→ **Exercise brief**
Write out the lines below exactly, beginning at the one with "The height and width of the screenshot is (637, 1366)." and stopping after the one with "Given: Select the"; the pictures are not copied.

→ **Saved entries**
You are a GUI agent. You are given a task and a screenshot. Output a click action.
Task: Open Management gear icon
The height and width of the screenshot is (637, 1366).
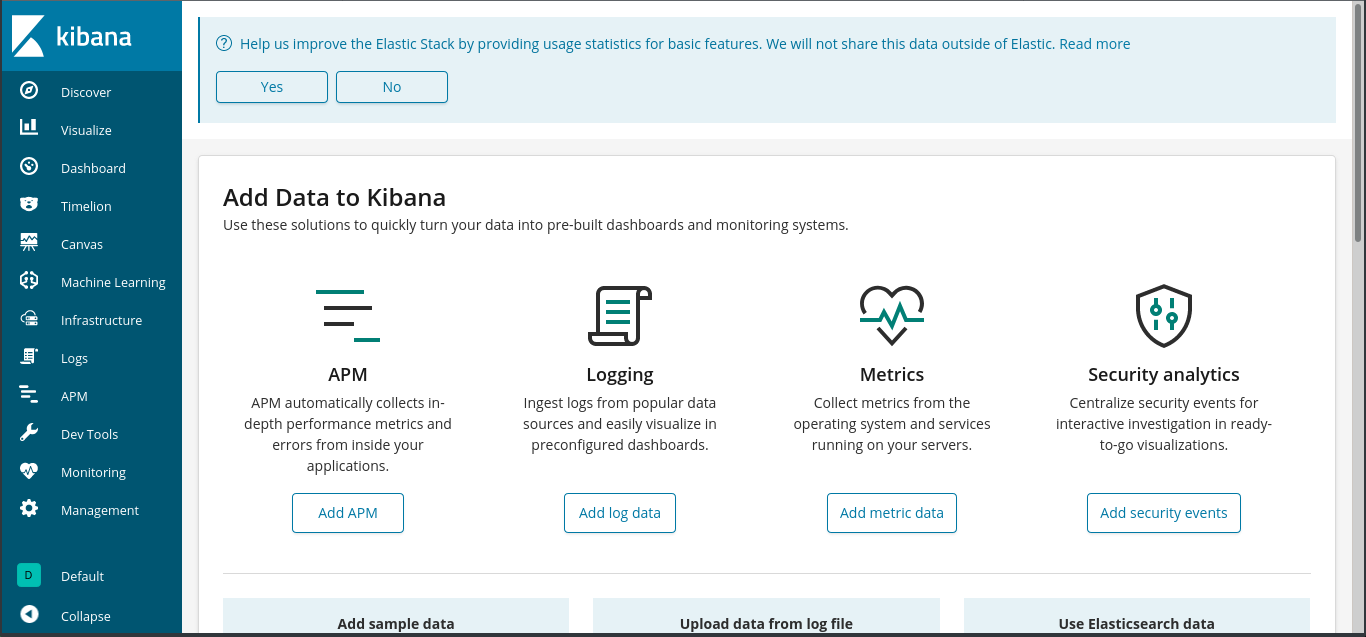coord(29,509)
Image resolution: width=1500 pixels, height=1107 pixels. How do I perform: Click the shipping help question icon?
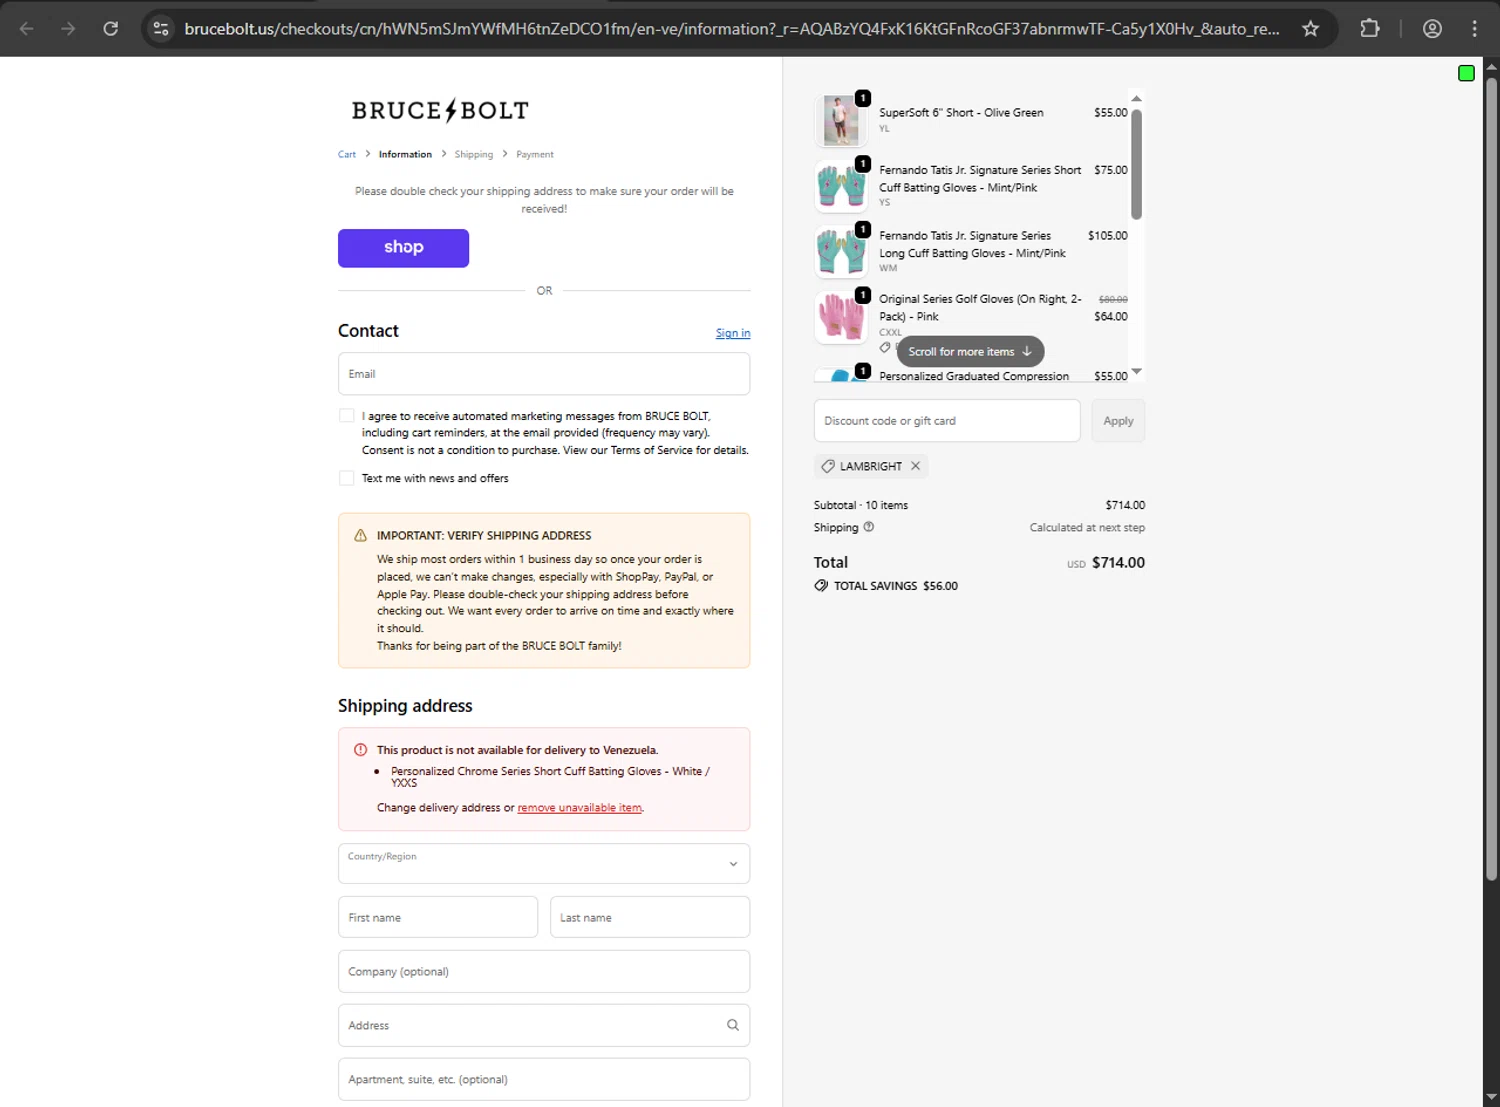point(868,527)
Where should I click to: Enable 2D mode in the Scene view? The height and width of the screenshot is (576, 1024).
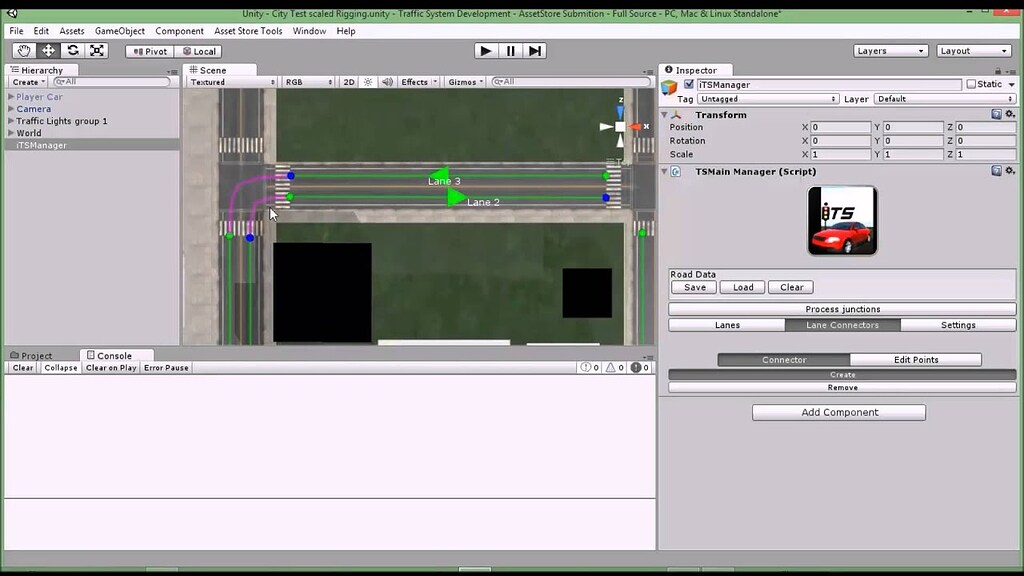(348, 81)
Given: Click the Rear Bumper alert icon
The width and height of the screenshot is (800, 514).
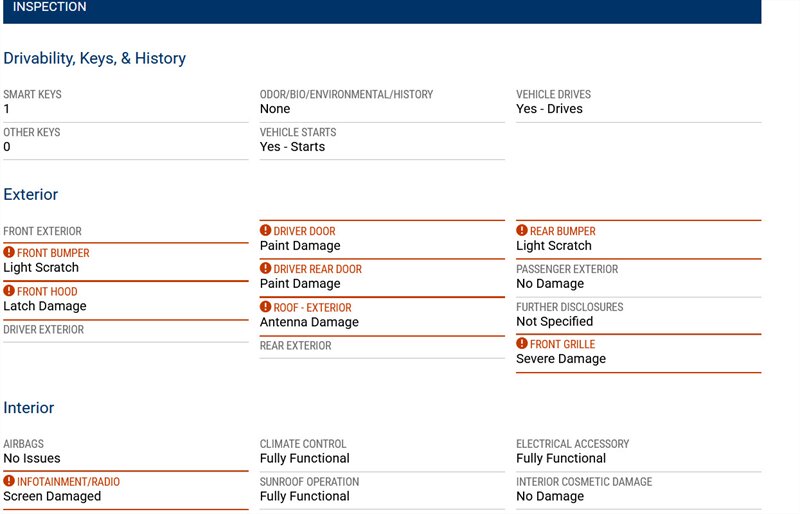Looking at the screenshot, I should click(x=522, y=231).
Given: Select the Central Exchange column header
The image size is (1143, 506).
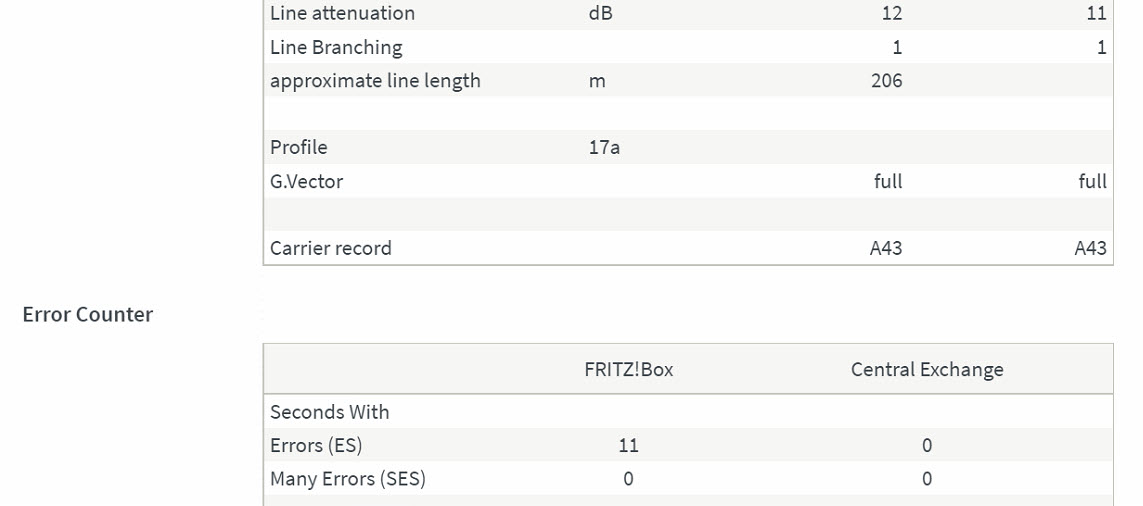Looking at the screenshot, I should (926, 369).
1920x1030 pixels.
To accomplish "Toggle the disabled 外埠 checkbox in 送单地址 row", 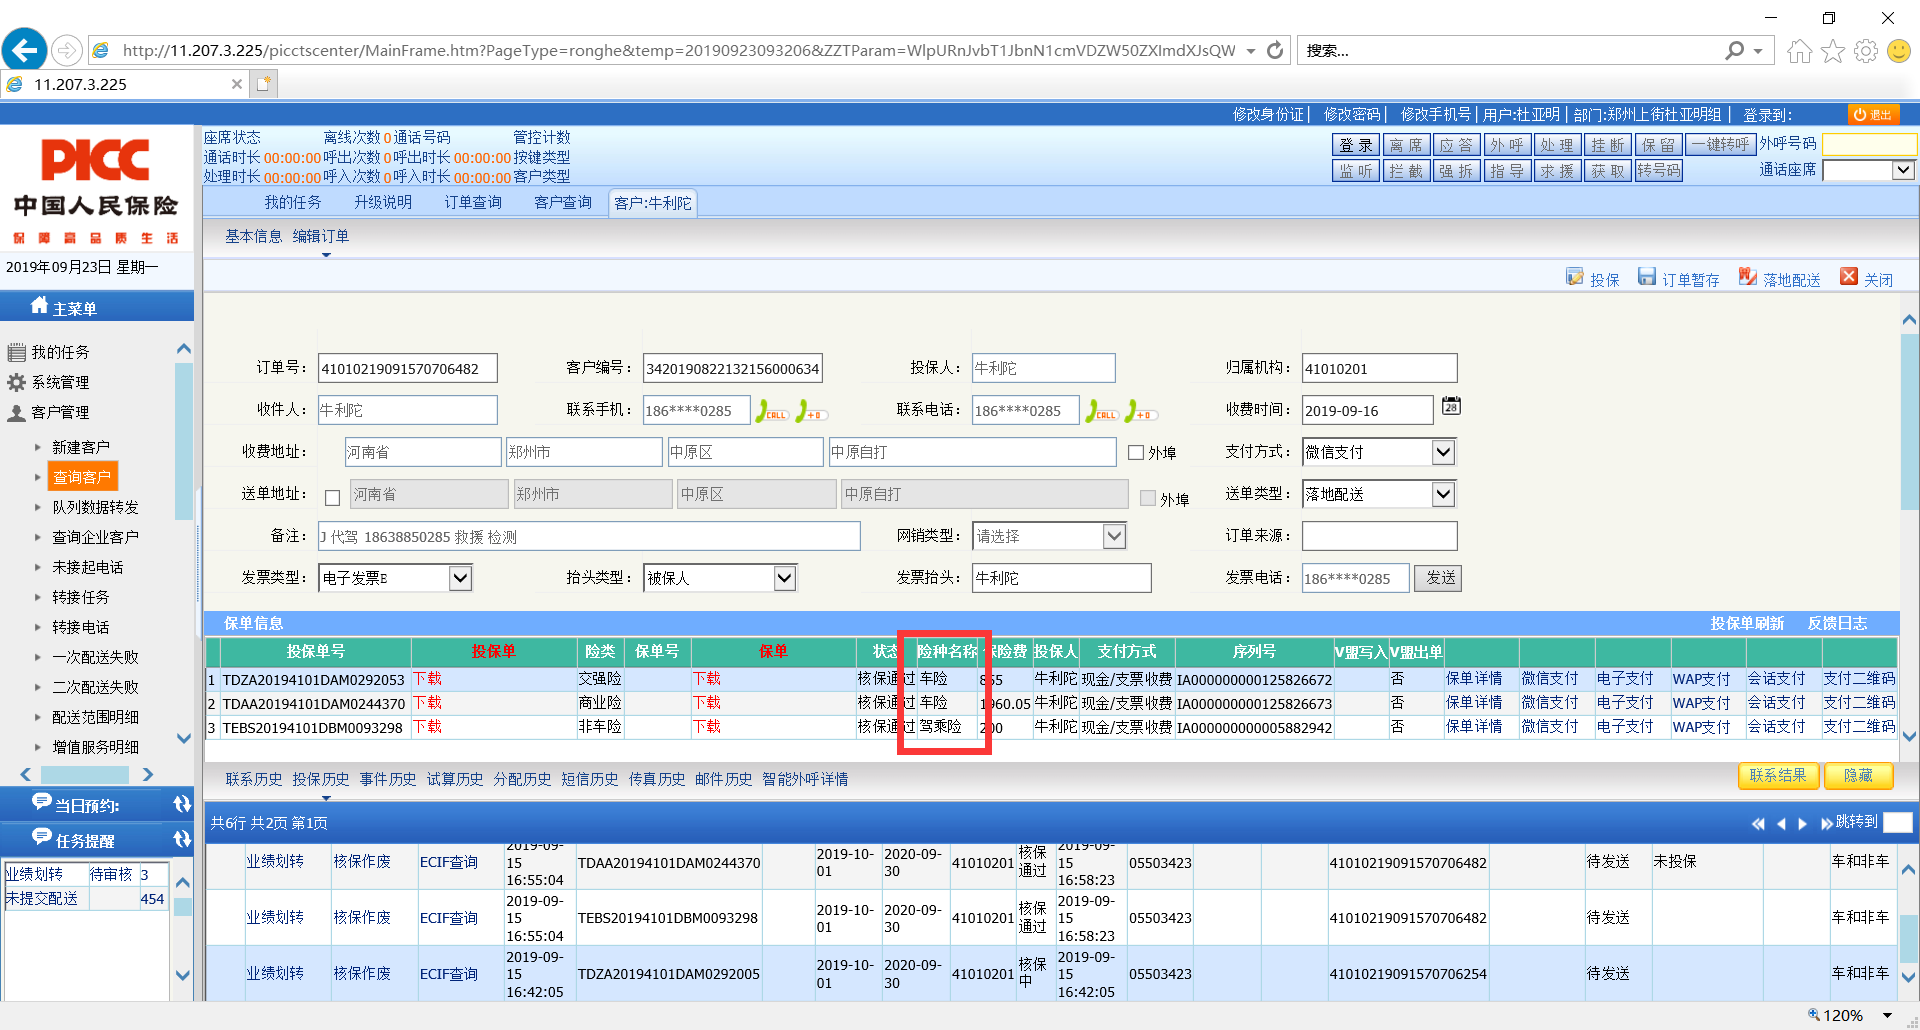I will (1148, 498).
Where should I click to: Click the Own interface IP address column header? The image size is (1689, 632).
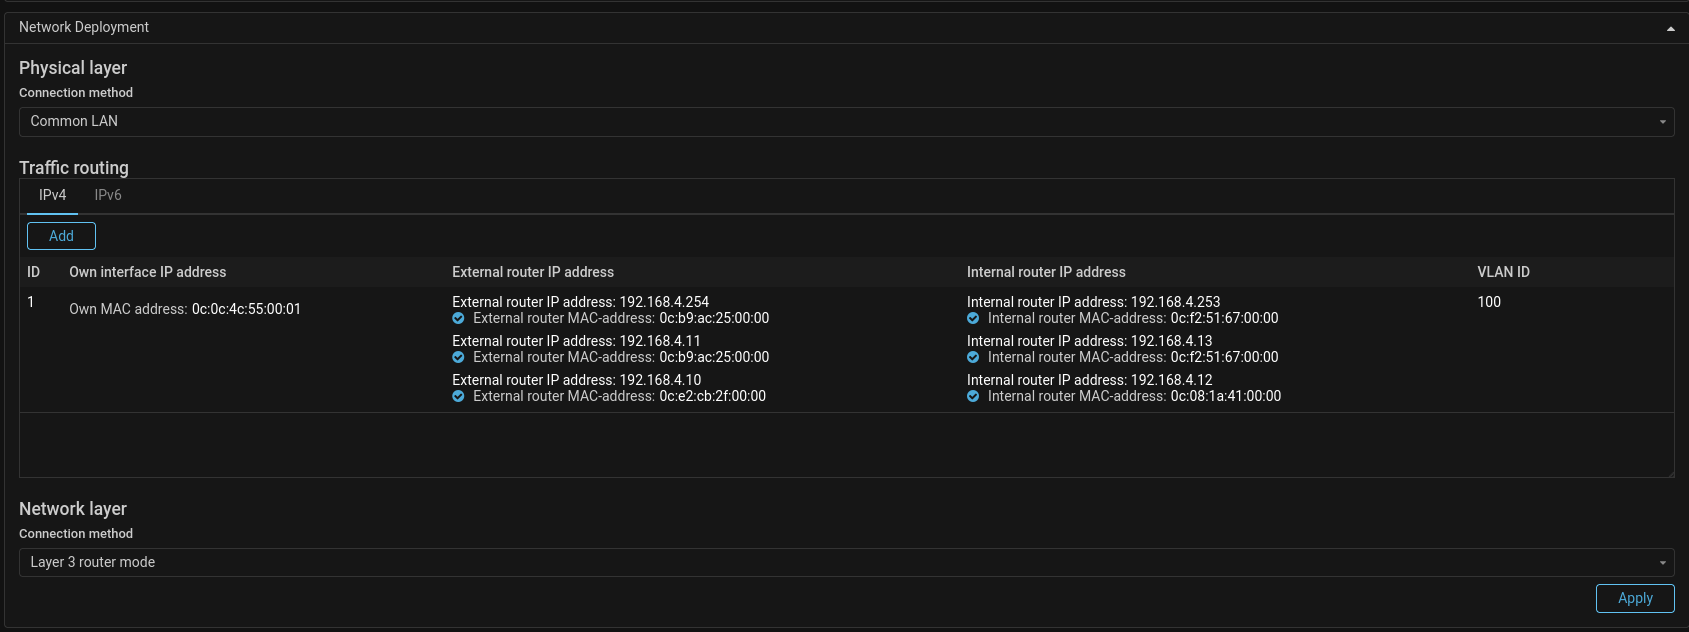tap(147, 272)
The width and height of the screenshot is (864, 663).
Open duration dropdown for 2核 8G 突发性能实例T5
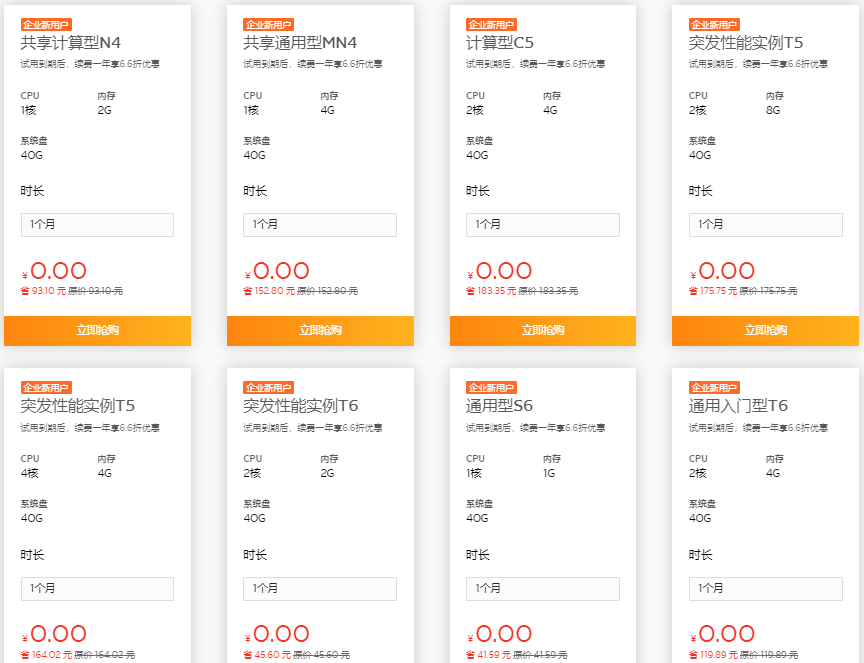coord(765,225)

→ **Solved exercise**
The height and width of the screenshot is (637, 1366).
coord(29,509)
Image resolution: width=1500 pixels, height=1107 pixels. How do I perform: Click the shipping help question icon?
point(868,527)
Where should I click to: Enable 2D mode in the Scene view? The height and width of the screenshot is (576, 1024).
(348, 81)
Given: Click the Rear Bumper alert icon
The width and height of the screenshot is (800, 514).
Looking at the screenshot, I should click(x=522, y=231).
Given: Select the Central Exchange column header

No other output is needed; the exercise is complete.